Das Bündnis von Handel und Nationalismus, das mit der lombardischen Liga zur Zeit Friedrich Barbarossas begann, breitete sich über Europa aus und erzielte seinen letzten und kürzesten Triumph in der russischen Februarrevolution. Wo immer es Bedeutung erhielt, kehrte es sich gegen erbliche, auf Grund und Boden begründete Macht, zuerst mit der Monarchie zusammen, schließlich in Opposition zu ihr. Zuletzt verschwanden die Könige überall oder wurden auf Symbole reduziert. Jetzt erst haben Nationalismus und Handel sich getrennt; in Italien, Deutschland und Russland hat der Nationalismus triumphiert. Die liberale Bewegung, die im zwölften Jahrhundert in Mailand entstand, hat seinen Weg beendet.
Traditionelle Macht durchläuft fast immer, wenn sie nicht von außen her zerstört wird, eine gewisse Entwicklung. Durch die Achtung, die sie einflößt, kühn geworden, bemüht sie sich nicht mehr um die allgemeine Billigung, die sie nicht mehr verlieren zu können glaubt.

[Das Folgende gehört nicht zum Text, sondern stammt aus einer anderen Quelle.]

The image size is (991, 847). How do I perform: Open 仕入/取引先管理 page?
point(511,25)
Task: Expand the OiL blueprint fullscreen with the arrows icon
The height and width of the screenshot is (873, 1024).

Durch Untätigkeit, Übermut oder Grausamkeit zwingt sie allmählich die Menschen, gegenüber ihrem Anspruch auf göttliche Autorität skeptisch zu werden. Da diese Ansprüche keinen anderen Ursprung als Gewohnheit haben, wird die einmal erweckte Kritik leicht mit ihnen fertig. Irgendein neuer Glaube, der den Rebellen nützt, nimmt die Stelle des alten ein, oder manchmal folgt einfach Chaos, wie im Falle Haitis, als es sich von den Franzosen befreit
hatte. Gewöhnlich ist eine lange Periode flagranter Misswirtschaft notwendig, ehe geistige Rebellion einen breiteren Umfang annimmt; und in vielen Fällen gelingt es den Aufständischen, einen Teil oder das Ganze der alten Autorität auf sich zu übertragen. So nahm Augustus die traditionelle Würde des Senats in sich auf; die Protestanten behielten die Ehrfurcht vor der Bibel, während sie der katholischen Kirche den Respekt verweigerten; das britische Parlament nahm dem König allmählich die Macht ab, ohne die Achtung vor der Monarchie zu zerstören.
Hier handelt es sich immerhin um begrenzte Revolutionen; jene, die tiefer gingen, brachten größere Schwierigkeiten mit sich. Wo die Ersetzung der erblichen Monarchie durch eine republikanische Regierungsform plötzlich erfolgt ist, kam es im Allgemeinen zu Unruhe verschiedener Art. Eine neue Verfassung hat keine Herrschaft über die mentalen Gewohnheiten der Menschen und wird, kurzgesagt, nur Achtung gewinnen, insofern sie mit den persönlichen Interessen der Betroffenen übereinstimmt. Ehrgeizige Leute werden darum versuchen, Diktatoren zu werden und von diesem Bemühen nur nach wiederholten Fehlschlägen ablassen. Wenn eine solche Periode von Fehlschlägen nicht eintritt, wird eine republikanische Verfassung nicht in dem Maße über die Gedanken der Menschen Herrschaft erlangen, wie es für ihre Stabilität erforderlich ist. Die Vereinigten Staaten sind fast das einzige Beispiel für eine neue Republik, die von Anfang an stabil gewesen ist.
Die hauptsächliche revolutionäre Bewegung unserer Zeit ist der Angriff von Sozialismus und Kommunismus auf die wirtschaftliche Macht einzelner Personen. Wir dürften erwarten, hier die gemeinsamen Merkmale solcher Bewegungen, wie wir sie zum Beispiel beim Aufstieg des Christentums, des Protestantismus und der politischen Demokratie feststellen konnten, wahrnehmen zu können. Aber über dieses Thema werde ich später mehr zu sagen haben.